The paper presents a novel, automated, open-source workflow for electromagnetic analysis of superconducting circuits using Palace, enabling accurate and scalable design processes.

Findings

Resonator frequency predictions within 0.3% of measurements

External couplings predicted within 16% of cryogenic data

Workflow matches commercial tools in accuracy with open-source advantages

Abstract

Accurate electromagnetic (EM) feature extraction, including element characterization, eigenmodes, and field distributions, is essential for superconducting quantum circuit design. To streamline this process, we present a workflow built around Palace, an open-source, high-performance finite element method solver tailored for quantum applications. Starting from circuit layouts, the workflow automates mesh generation, multiple EM solver processing, and EM-to-Hamiltonian post-processing.
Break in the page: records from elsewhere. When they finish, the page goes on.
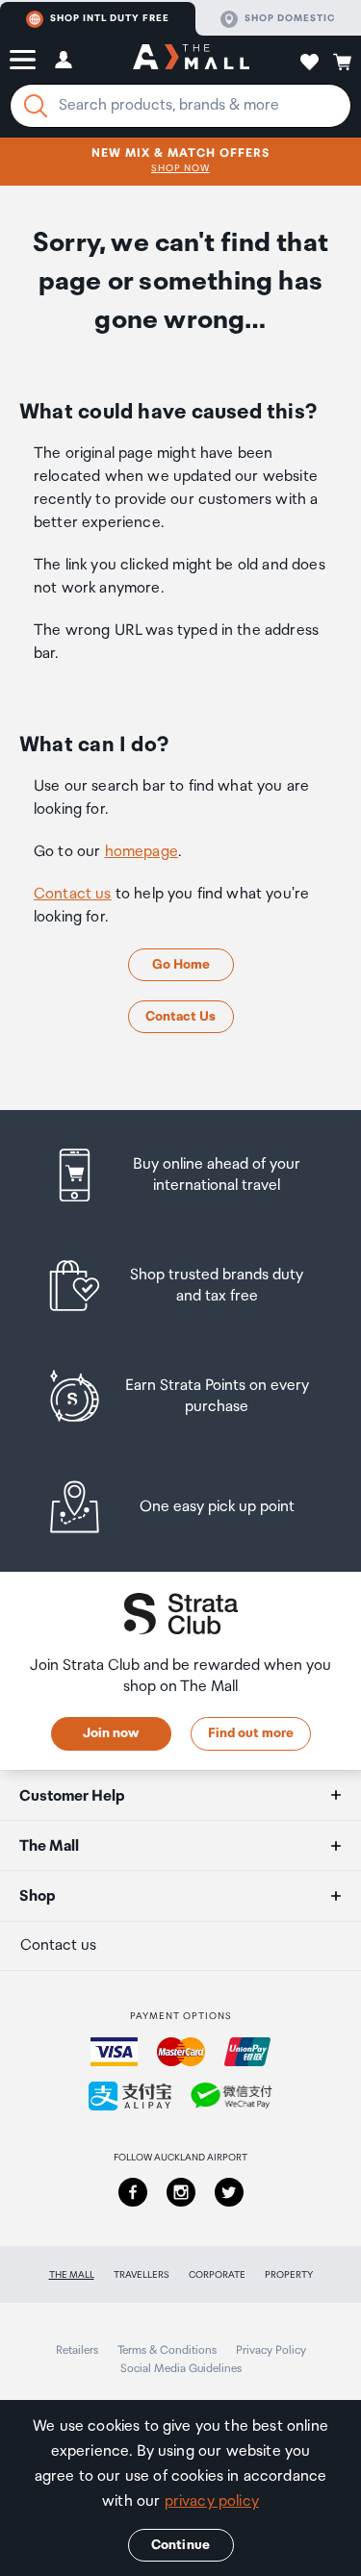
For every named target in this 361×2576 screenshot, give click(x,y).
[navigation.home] (191, 59)
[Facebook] (132, 2192)
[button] (22, 60)
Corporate (217, 2275)
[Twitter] (229, 2192)
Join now (111, 1733)
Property (289, 2275)
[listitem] (180, 1175)
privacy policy (212, 2501)
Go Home (181, 964)
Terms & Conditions (167, 2350)
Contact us (73, 894)
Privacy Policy (271, 2350)
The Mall (71, 2275)
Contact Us (180, 1016)
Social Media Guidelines (181, 2368)
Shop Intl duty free (109, 18)
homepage (141, 852)
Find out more (251, 1733)
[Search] (35, 106)
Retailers (77, 2350)
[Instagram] (181, 2192)
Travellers (141, 2275)
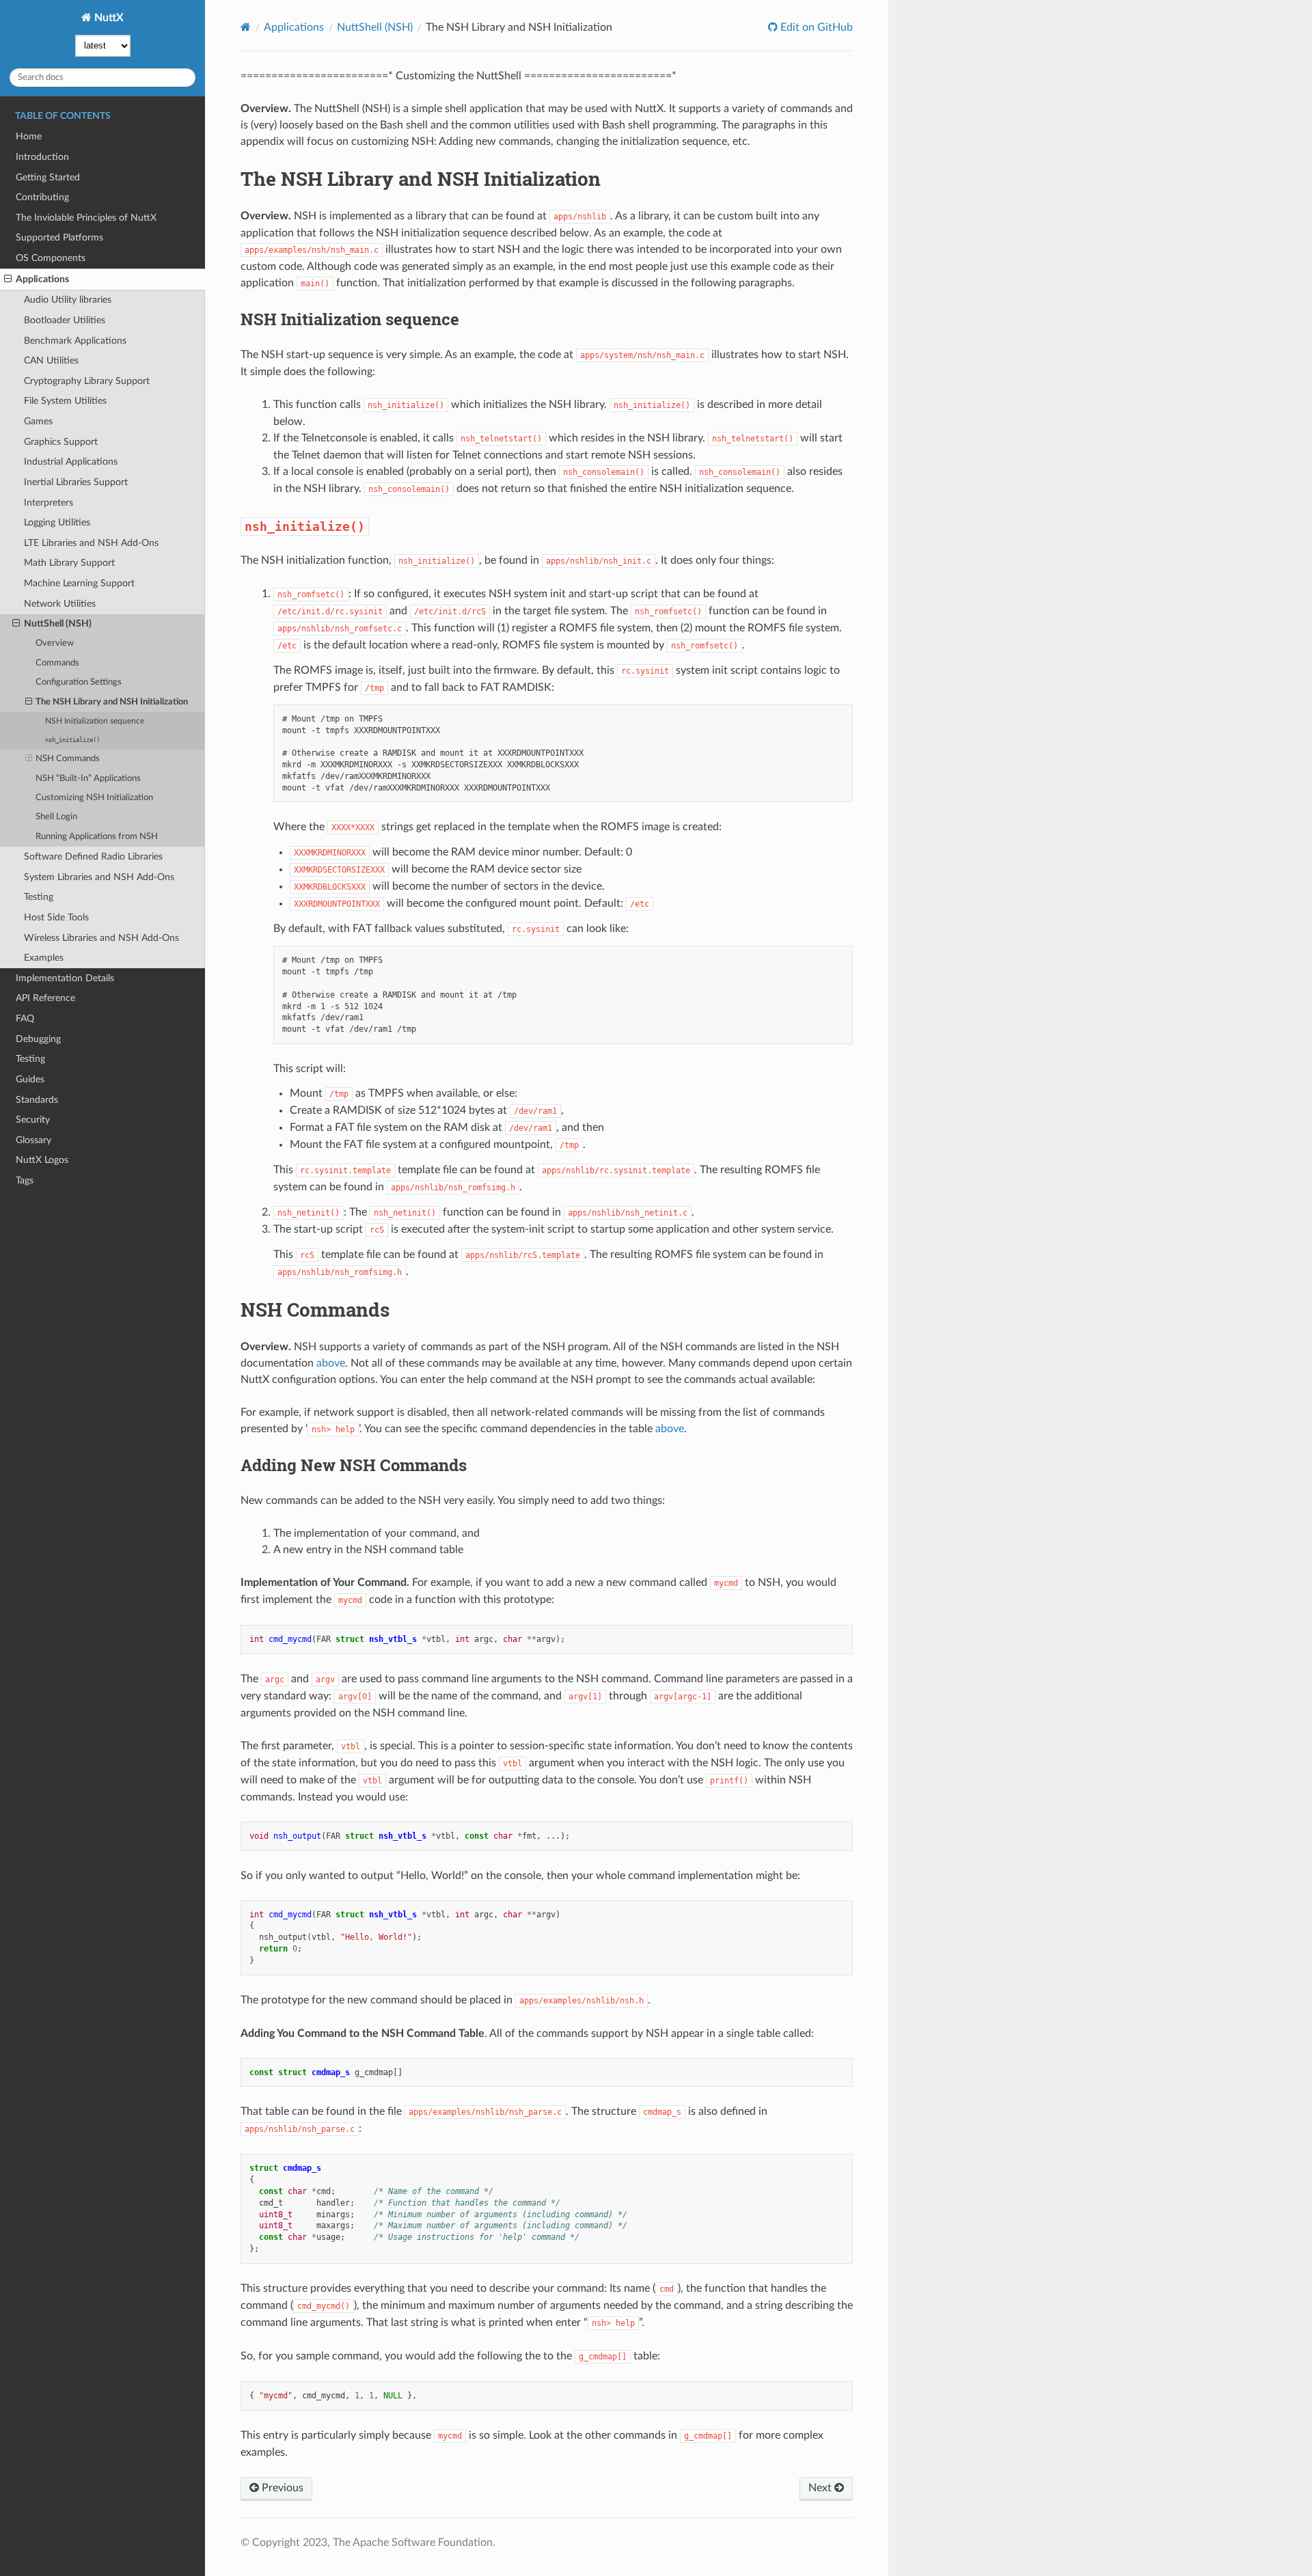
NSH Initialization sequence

We benchmark the workflow on a chip with bare resonators and qubits coupled with readout resonators, achieving resonator frequencies prediction within 0.3% and 3 out of 4 external couplings within 16% of cryogenic measurements. These results demonstrate open-source EM tools can match commercial accuracy while offering scalable, license-free analysis. Our Palace-based workflow provides an accessible and extensible foundation for rapid superconducting circuit development and materials-loss studies.